# START OF RECORDS FOR THE TASK

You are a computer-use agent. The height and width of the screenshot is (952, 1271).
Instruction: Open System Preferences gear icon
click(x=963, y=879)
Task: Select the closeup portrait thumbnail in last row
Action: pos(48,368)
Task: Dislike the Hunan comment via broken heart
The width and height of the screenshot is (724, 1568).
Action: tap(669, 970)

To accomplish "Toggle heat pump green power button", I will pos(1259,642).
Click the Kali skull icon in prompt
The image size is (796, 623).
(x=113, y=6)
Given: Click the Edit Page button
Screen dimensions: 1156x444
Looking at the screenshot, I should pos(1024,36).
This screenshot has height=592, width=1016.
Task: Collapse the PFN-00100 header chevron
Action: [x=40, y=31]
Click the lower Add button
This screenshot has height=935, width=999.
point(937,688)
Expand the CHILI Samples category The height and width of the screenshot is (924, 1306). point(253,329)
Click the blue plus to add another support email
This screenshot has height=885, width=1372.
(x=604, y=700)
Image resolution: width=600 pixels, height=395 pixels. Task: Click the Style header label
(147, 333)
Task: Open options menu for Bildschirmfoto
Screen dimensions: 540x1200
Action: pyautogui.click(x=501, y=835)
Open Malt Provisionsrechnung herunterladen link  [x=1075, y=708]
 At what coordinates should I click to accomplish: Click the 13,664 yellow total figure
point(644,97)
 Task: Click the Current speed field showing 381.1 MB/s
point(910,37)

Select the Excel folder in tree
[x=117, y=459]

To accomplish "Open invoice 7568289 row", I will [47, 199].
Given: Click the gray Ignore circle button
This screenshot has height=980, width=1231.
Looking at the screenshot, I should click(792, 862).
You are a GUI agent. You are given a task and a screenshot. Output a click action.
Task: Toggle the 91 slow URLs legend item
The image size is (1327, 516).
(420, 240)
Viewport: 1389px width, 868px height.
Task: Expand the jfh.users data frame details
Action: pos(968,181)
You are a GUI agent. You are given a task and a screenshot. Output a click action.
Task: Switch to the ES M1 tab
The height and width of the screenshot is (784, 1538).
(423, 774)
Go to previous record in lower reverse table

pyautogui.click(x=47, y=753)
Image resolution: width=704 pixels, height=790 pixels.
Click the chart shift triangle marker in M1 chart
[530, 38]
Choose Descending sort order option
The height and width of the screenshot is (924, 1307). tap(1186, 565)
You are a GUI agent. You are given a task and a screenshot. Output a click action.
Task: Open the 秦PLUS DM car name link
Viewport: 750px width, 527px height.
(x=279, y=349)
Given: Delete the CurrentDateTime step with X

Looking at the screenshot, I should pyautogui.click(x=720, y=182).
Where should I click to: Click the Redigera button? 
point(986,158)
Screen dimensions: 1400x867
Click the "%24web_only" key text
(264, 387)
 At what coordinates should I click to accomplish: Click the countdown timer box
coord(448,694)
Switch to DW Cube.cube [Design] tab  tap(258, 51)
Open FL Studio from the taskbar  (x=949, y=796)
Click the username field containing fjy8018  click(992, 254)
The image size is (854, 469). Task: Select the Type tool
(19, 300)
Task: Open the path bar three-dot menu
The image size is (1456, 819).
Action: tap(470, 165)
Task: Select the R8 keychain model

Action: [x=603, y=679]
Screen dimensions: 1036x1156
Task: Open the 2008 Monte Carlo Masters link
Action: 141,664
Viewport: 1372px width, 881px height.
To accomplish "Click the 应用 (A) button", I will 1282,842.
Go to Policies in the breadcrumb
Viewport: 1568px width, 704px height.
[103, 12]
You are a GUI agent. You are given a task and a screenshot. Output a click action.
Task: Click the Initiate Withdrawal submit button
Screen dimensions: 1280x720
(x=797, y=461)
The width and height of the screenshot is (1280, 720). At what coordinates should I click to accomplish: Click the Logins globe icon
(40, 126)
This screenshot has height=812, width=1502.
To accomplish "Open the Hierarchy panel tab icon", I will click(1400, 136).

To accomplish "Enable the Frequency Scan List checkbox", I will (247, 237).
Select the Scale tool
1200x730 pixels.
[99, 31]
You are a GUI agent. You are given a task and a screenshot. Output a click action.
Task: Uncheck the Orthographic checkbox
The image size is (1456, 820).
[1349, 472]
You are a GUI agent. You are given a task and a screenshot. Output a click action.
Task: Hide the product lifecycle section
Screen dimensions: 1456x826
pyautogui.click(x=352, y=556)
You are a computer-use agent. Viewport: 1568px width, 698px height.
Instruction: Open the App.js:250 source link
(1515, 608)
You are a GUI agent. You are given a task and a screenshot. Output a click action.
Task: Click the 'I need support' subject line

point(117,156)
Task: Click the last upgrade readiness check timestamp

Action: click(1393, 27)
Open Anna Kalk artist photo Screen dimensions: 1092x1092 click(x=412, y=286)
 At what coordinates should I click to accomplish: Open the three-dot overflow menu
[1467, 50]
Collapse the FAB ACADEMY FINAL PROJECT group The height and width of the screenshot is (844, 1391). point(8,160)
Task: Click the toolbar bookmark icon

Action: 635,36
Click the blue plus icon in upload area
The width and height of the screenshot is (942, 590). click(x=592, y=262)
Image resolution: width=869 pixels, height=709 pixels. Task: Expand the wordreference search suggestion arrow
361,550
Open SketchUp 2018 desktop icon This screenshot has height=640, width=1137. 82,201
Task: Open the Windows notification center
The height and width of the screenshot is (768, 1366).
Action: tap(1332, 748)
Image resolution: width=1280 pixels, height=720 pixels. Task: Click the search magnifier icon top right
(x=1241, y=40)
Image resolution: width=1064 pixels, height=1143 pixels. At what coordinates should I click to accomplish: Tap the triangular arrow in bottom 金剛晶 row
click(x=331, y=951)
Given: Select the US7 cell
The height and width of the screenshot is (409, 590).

# END OF RECORDS FOR THE TASK

**PROMPT**.
Pick out every line in the material above that contains the string "field", and copy each one. Case counts.

**ANSWER**.
 Task: Click the Current speed field showing 381.1 MB/s
Click the username field containing fjy8018  click(992, 254)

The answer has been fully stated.